Real Food for Mother and Baby: The Fertility Diet, Eating for Two, and Baby’s First Foods
I loved Nina Planck’s first book and actually bought and read this long before pregnancy was on the table. I talk about this after talking about the Mayo Clinic book deliberately because it contradicts and complements the recommendations made therein. While I’ve softened my stance on supplements over the years, I still greatly prefer to get what my body needs from whole foods – and that’s what Planck does here, talking about what your body needs and where to get it – from conception through your child’s first foods. I worry a little that the data supporting her recommendations is selectively fished out of the great ocean of dietary advice, but it’s hard to argue with her simple, clear, time-tested advice that doesn’t rely on highly engineered products to support something we’ve been doing quite well for millennia.

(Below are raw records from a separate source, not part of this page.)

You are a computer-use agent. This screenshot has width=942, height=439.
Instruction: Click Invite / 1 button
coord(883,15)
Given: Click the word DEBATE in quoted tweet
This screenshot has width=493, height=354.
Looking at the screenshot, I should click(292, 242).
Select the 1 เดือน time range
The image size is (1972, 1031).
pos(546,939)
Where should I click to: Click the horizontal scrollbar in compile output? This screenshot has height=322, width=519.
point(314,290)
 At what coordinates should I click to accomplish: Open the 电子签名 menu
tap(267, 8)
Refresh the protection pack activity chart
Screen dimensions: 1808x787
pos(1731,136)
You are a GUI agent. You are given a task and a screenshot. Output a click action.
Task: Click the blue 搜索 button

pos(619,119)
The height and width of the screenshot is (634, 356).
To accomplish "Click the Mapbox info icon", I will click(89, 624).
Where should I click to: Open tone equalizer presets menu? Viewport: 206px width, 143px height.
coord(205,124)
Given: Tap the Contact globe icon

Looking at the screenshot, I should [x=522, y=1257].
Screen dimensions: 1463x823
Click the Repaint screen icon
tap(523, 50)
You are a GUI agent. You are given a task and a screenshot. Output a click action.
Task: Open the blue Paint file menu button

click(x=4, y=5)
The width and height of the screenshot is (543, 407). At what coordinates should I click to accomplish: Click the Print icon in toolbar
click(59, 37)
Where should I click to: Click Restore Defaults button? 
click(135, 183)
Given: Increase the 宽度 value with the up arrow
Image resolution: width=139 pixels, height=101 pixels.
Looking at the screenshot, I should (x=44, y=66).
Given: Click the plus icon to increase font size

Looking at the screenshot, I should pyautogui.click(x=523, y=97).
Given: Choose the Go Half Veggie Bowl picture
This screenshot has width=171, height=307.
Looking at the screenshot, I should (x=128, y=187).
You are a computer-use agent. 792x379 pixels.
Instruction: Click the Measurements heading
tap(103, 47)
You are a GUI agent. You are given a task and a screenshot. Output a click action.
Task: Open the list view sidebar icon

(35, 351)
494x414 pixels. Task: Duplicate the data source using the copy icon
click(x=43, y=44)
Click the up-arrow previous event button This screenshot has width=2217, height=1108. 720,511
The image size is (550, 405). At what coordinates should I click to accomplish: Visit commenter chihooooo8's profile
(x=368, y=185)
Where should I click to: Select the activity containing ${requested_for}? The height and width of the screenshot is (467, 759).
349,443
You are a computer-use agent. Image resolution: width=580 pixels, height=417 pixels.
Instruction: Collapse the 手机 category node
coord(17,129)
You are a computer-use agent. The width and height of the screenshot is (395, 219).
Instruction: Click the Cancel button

The Pregnant Athlete: How to Stay in Your Best Shape Ever–Before, During, and After Pregnancy
Including this more as an afterthought – I picked this up at a conference after I’d had to stop running due to Braxton-Hicks contractions and general largeness and discomfort. I wish I’d read it earlier, as it does a better job than any other book I saw at addressing training during pregnancy – not just taking a walk to stay active.

2015 Resolutions

Part of my day job involves making sure that goals are specific and measurable. Here are my attempts at specific and measurable resolutions for 2015:

The fun:

  1. Run a marathon. I really wanted to do this last year, but pregnancy got in the way. I’m planning to run Chicago, with Detroit as my back-up choice.
  2. Read 12 non-parenting books. I read (most of) 17 books last year, but really only finished 12 in their entirety, and the great majority of those were parenting books. I’d like to read more for pleasure this year, but am setting my sights low.
  3. Complete 12 more items on my Chicago Bucket List. I knocked out 17 items last year, and added a few to the original list.
  4. Keep a journal. My grandpa kept a daily journal for years. It often wasn’t much more than the weather (including on the day of my mom’s wedding!), but that’s more than I’ve managed. I’d like to remember more about my baby’s first year than the milestones. I hope this will help.

The practical:

  1. Rebuild my savings. I took 4 weeks unpaid during my maternity leave, and that took a good chunk out of my savings. I’m far short of the recommended 3 months’ of living expenses, and don’t think I’ll get there this year while also reducing debt, but 2 months’ worth of living expenses in savings seems reasonable.
  2. Reduce debt. I wanted to eliminate my credit card debt last year. That didn’t happen; in fact, I’m right about where I was last year, though I’ve paid off two cards. I’d like to cut both my student loan and credit card debt in half this year.
  3. Take better care of my skin. For many, many years, I have done nothing on this front. Moisturizing daily will be a start.
  4. Start flossing. The dentist yells at me about this every time I go, so I need to either start flossing or stop going to the dentist.